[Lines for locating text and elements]
- - -
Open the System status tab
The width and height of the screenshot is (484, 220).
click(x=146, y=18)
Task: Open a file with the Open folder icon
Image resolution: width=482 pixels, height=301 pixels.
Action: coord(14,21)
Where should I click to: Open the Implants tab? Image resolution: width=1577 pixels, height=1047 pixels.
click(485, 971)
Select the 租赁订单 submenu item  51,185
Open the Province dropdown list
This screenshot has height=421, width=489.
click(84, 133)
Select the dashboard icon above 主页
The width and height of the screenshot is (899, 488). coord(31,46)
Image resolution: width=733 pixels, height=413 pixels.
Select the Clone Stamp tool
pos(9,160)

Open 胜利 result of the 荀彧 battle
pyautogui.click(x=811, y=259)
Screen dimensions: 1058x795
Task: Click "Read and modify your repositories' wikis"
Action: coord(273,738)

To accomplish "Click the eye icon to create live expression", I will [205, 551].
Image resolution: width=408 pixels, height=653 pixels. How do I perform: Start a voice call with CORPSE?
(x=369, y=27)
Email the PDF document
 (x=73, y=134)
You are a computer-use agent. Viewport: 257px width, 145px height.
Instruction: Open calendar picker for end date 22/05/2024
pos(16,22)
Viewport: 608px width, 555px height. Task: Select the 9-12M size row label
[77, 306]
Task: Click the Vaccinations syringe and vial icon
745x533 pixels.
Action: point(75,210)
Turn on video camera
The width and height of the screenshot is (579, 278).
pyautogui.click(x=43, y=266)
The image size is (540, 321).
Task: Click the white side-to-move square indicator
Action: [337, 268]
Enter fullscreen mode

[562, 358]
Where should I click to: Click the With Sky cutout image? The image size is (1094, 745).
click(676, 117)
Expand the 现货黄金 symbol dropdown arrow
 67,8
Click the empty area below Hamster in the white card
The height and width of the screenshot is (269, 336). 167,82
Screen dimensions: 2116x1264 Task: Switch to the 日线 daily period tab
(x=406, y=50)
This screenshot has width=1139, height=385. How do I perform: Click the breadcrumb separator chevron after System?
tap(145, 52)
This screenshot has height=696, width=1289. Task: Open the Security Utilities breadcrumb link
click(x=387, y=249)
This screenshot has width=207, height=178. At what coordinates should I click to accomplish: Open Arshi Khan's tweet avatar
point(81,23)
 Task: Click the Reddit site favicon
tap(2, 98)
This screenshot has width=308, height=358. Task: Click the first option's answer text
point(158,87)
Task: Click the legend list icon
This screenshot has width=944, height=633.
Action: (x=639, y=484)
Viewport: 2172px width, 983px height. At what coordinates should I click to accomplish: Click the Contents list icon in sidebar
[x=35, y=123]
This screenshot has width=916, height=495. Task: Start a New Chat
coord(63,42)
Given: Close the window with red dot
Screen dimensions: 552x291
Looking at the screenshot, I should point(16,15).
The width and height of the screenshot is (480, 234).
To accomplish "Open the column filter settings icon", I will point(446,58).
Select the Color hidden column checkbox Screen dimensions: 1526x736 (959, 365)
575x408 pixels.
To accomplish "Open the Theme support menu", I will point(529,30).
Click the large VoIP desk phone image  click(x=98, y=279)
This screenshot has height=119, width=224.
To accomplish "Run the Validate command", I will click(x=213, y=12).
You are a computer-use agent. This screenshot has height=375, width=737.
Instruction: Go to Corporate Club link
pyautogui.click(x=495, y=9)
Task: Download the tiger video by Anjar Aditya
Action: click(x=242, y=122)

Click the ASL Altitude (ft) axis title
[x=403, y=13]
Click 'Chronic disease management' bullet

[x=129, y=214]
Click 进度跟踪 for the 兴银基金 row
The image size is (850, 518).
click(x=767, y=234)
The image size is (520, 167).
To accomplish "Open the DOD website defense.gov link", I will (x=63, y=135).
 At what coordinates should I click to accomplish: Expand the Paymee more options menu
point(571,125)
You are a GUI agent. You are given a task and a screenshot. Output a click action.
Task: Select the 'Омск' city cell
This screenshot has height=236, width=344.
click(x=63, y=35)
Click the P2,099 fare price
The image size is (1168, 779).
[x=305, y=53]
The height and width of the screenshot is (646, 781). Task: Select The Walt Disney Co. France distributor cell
- - -
▶ [Work to be completed]: Rewrite the lines from the start of the records through the line containing "Action: coord(273,738)", changing "tab" to "page" and leaving everything else unchanged.

▶ [Response]:
Open the System status page
The width and height of the screenshot is (484, 220).
click(x=146, y=18)
Task: Open a file with the Open folder icon
Image resolution: width=482 pixels, height=301 pixels.
Action: coord(14,21)
Where should I click to: Open the Implants page? Image resolution: width=1577 pixels, height=1047 pixels.
click(485, 971)
Select the 租赁订单 submenu item  51,185
Open the Province dropdown list
This screenshot has height=421, width=489.
click(84, 133)
Select the dashboard icon above 主页
The width and height of the screenshot is (899, 488). coord(31,46)
Image resolution: width=733 pixels, height=413 pixels.
Select the Clone Stamp tool
pos(9,160)

Open 胜利 result of the 荀彧 battle
pyautogui.click(x=811, y=259)
Screen dimensions: 1058x795
Task: Click "Read and modify your repositories' wikis"
Action: coord(273,738)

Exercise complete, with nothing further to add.